[Yapılacak İşler]:
(1) Haftalık değerlendirme konuşmasına göre, 7 Ekim'deki Hamas saldırısının üzerinden kaç gün geçmiştir?
(2) Haftalık değerlendirme konuşmasındaki "Filistin-İsrail meselesi gerçek anlamda bir insanlık felaketine dönüştü." cümlesini İngilizceye çevirin.
(3) Haftalık değerlendirme konuşmasını son cümlesinden sonra sürdürün.

------ Kaynak

19 Ekim 2023 DEVA Partisi Genel Başkanı Ali Babacan’ın TBMM 2. Haftalık Değerlendirme Toplantısı

19 Ekim 2023

 
TBMM 2. Haftalık Değerlendirme Toplantısı
 
Değerli Milletvekillerimiz,
 
Değerli genel merkez kurul üyelerimiz,
 
Değerli basın mensupları,
 
Ekranları başında bizleri izleyen değerli dostlarımız,
 
Hepinizi sevgiyle ve saygıyla selamlıyor, Haftalık Değerlendirme Toplantımıza hoş geldiniz diyorum. 
 
*****
 
Değerli arkadaşlar,
 
Geçtiğimiz hafta sözlerime hemen yanı başımızdaki insanlık dışı olaylarla başlamıştım.
 
Maalesef son bir haftada, geçtiğimiz haftadan bugüne geçirdiğimiz bir hafta yine çok vahim insanlık dışı olaylara sahne oldu. Durum daha da kötüleşti.
 
Filistin-İsrail meselesi gerçek anlamda bir insanlık felaketine dönüştü.
 
7 Ekim’deki Hamas saldırısının üzerinden geçen 12 günde, İsrail, terör saldırısı mazeretini ileri sürerek, orantısız ve hukuksuz bir şekilde askeri güç kullanıyor.

------------
------ Sağlanan Veriler

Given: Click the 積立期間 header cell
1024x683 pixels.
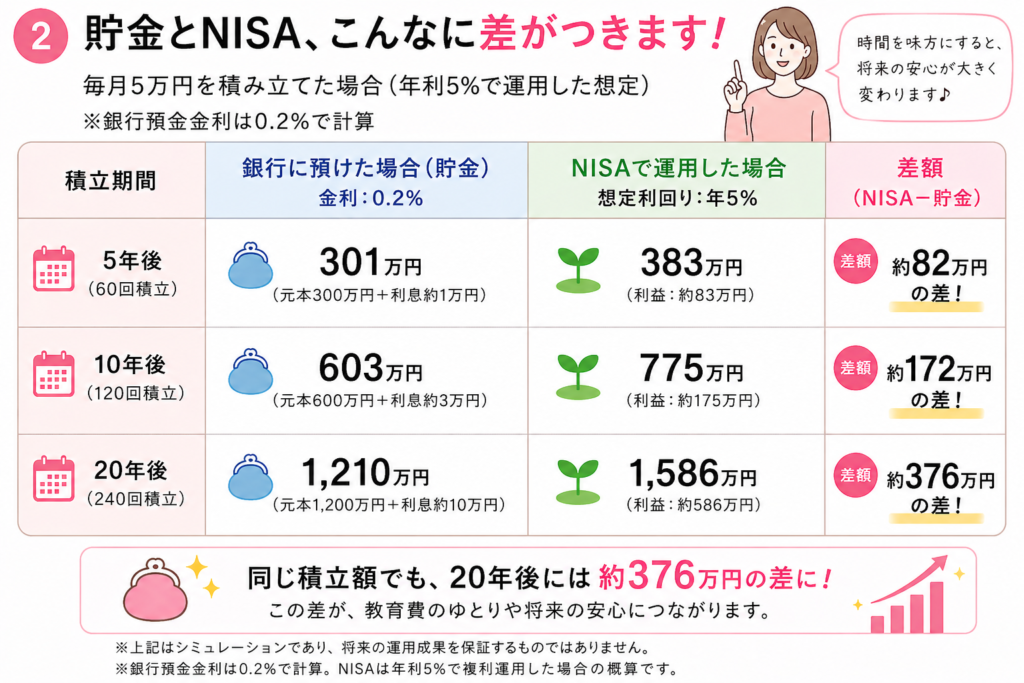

------------
------ Sağlanan Veriler

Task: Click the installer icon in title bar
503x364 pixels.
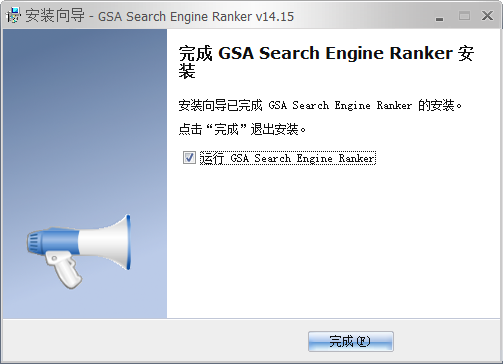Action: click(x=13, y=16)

------------

[Alıştırma Sonuçları]:
(1) 12 gün geçmiştir.

(2) The Palestine-Israel issue has truly turned into a humanitarian catastrophe.

(3)
Dün Filistin Büyükelçisi Sayın Faed Mustafa ile görüştüm. Heyetimizle birlikte kendisini ziyaret ettik.
 
Kendisine Filistin halkı için taziyelerimizi, üzüntülerimizi, yaralılar için acil şifa dileklerimizi ilettik. 
 
Filistin davasının bizim de davamız olduğunu, kalbimizin Filistinli kardeşlerimizle beraber olduğunu kendisine ifade ettim. 
 
Dışişleri Bakanlığım döneminde ilk ziyaretlerimi Ortadoğu bölgesine yaptığımı ve o ilk ziyaretlerden birinde de Devlet Başkanı Sayın Mahmut Abbas’la iftar buluşmamızı, o dönemdeki barış çabalarımızı ki oldukça iyi sonuç aldığımız barış çabalarını kendisiyle görüştük, hafızalarımızı tazeledik.  
 
Değerli Büyükelçi’den de Gazze’deki son durumla ilgili kıymetli ve güncel bilgiler aldım.  
 
*****
 
Değerli arkadaşlar,
 
Tekrar tekrar söylüyorum: 
 
Dünya Filistin’in sesini duymak zorunda.
 
Bu bir insanlık meselesi.
 
Bu can meselesi, hayat meselesi.
 
Şu anda dundan daha önemli herhangi bir konu gündemimizde olamaz.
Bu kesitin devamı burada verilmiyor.